In taxi, di ritorno al parcheggio del ristorante, Carrie non aveva più voglia di conversare. L'ultimo bicchiere l'aveva assopita. Manuel le si accostò, spalla a spalla, relegandola alla portiera. Approfittò della prima curva, per toglierle anche l'aria.
Carrie alzò un braccio per respingerlo.
«Non sono così ubriaca!», dichiarò. Per tutta risposta, il ragazzo si passò il dorso della mano sulle labbra.
«Forse lo sono io. Ubriaco d'amore!» Manuel era ormai spoglio di inibizioni.
«Non credo che tu sappia cos'è l'amore», ribatté Carrie. Erano giunti ai ferri corti.
«Non so se definirti più aspra o pungente.» Manuel si lisciò la camicia.
Carrie sbuffò.
«Spiegami cos'è l'amore, tesoro.» Il giovane si accomodò all'angolo opposto del sedile, con un braccio sullo schienale e le gambe aperte. «Non aspetto altro» disse melenso.
Carrie alzò lo sguardo verso la bocchetta dell'aria condizionata e vi armeggiò. Se non si fosse distratta, e avesse preso aria, sarebbe esplosa. «Non essere ridicolo» bofonchiò, poi si rivolse all'autista alzando il tono: «Si fermi pure, qui. Mi troverò un altro taxi.»

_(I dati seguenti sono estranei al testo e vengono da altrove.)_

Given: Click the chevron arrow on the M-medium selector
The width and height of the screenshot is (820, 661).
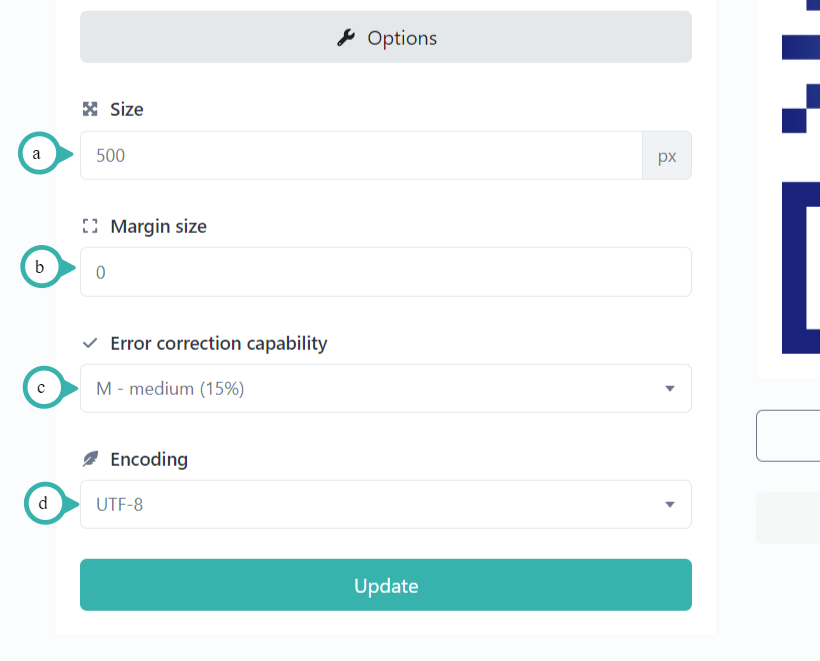Looking at the screenshot, I should (x=669, y=388).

«Fino a Bergamo?» commentò Manuel con un guizzo di luce nello sguardo.
Solo allora Carrie si ricordò del parcheggio chiuso e del codice di accesso. «Se necessario... », mentì a denti stretti.

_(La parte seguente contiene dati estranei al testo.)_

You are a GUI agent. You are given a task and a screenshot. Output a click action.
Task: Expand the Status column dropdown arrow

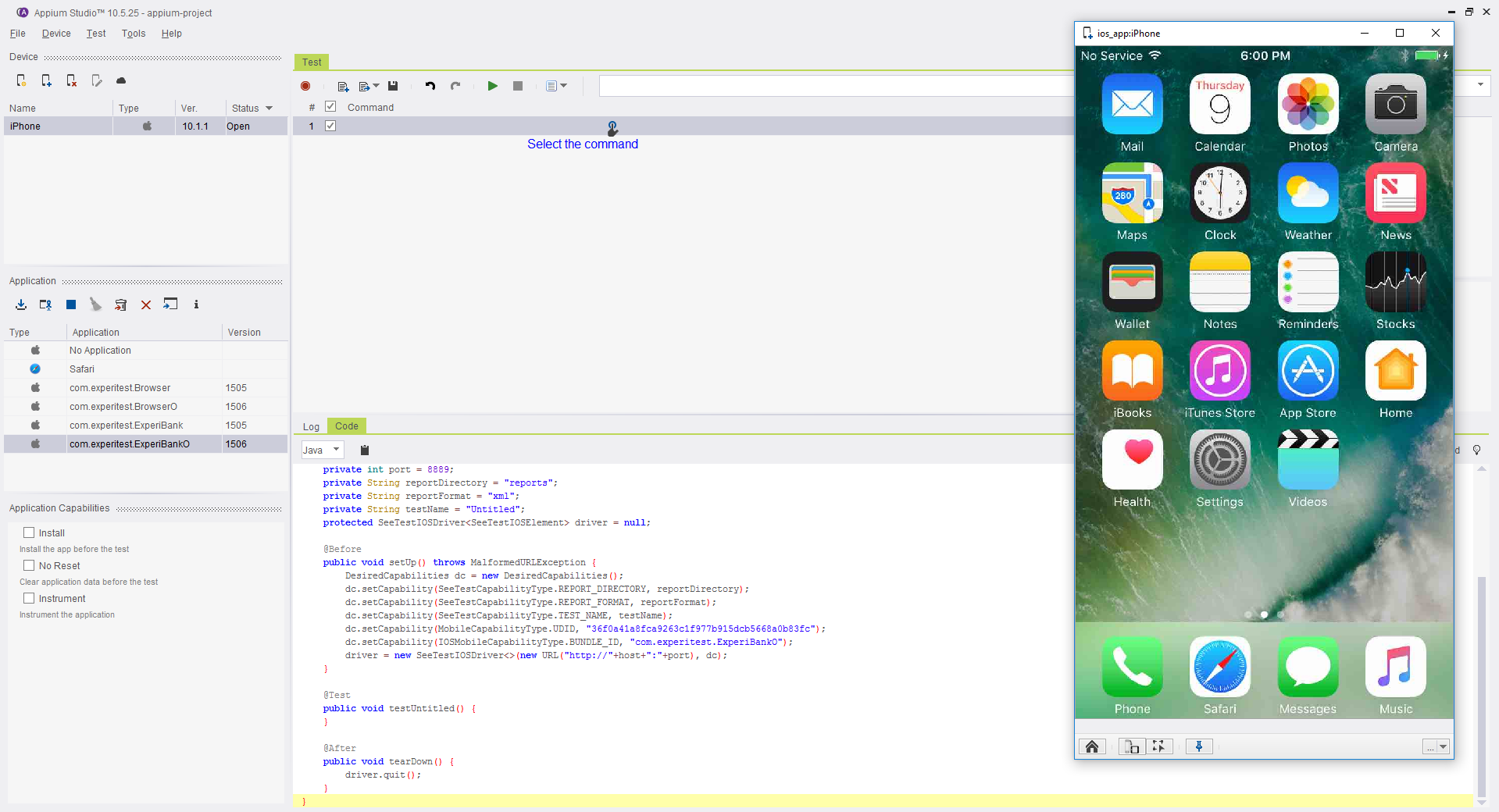269,109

Il taxi accostò. Manuel allungò il braccio e avvinghiandosi al sedile di fronte, ruotò il busto per porsi frontale. «Stavo scherzando. Non prendertela», la rabbonì.

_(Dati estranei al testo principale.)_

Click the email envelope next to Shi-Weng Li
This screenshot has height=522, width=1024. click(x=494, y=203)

Estrasse una minuscola memory card dal taschino interno della giacca e gliela passò davanti al naso: «Mi arrendo. Ecco il tuo trofeo. Pace?»
Carrie l'agguantò al volo e si rivolse al finestrino in cerca di una luce nel fitto buio. Non aveva idea di dove fossero. Aveva bluffato. Se fosse scesa dal taxi, non avrebbe saputo come spiegare all'operatore della centrale dove inviare un mezzo per recuperarla.
«Può ripartire! Grazie.» Manuel aveva parlato con un tono schietto e una nota di colore euforica nella voce. Carrie si rifiutò di guardarlo.
Dieci minuti dopo, il tassista riscuoteva la corsa. Manuel raggiunse la donna, scesa per prima, al cancello del garage.
«Sono stato antipatico, lo so. Ma...»
Carrie non fiatò.
Manuel scandì i secondi ticchettandoli sulla tastiera dell'allarme. Quando il cancello in ferro si sbloccò con un fastidioso beep, la anticipò e le ostacolò l'ingresso.
«Tu mi sconvolgi», disse in un alito di vento caldo e con un dito le sollevò il mento. «Sei troppo bella. Resisterti è impossibile.»
Carrie si fece scura in volto. Gli poggiò una mano aperta a scudo sul petto e un ginocchio alzato tra le gambe. «Non costringermi a farlo», ringhiò a testa bassa.
Manuel tentennò. I tempi di reazione erano dettati dall'alcol che aveva in corpo, ma quando comprese, si scansò.
Varcato l'ingresso, la cantante dandogli le spalle, sfuriò: «Un complimento sulla bellezza è un complimento con la data di scadenza!» Raggiunse la motocicletta, si infilò il casco e rollò il motore. Niente era più rock di una volata in solitaria.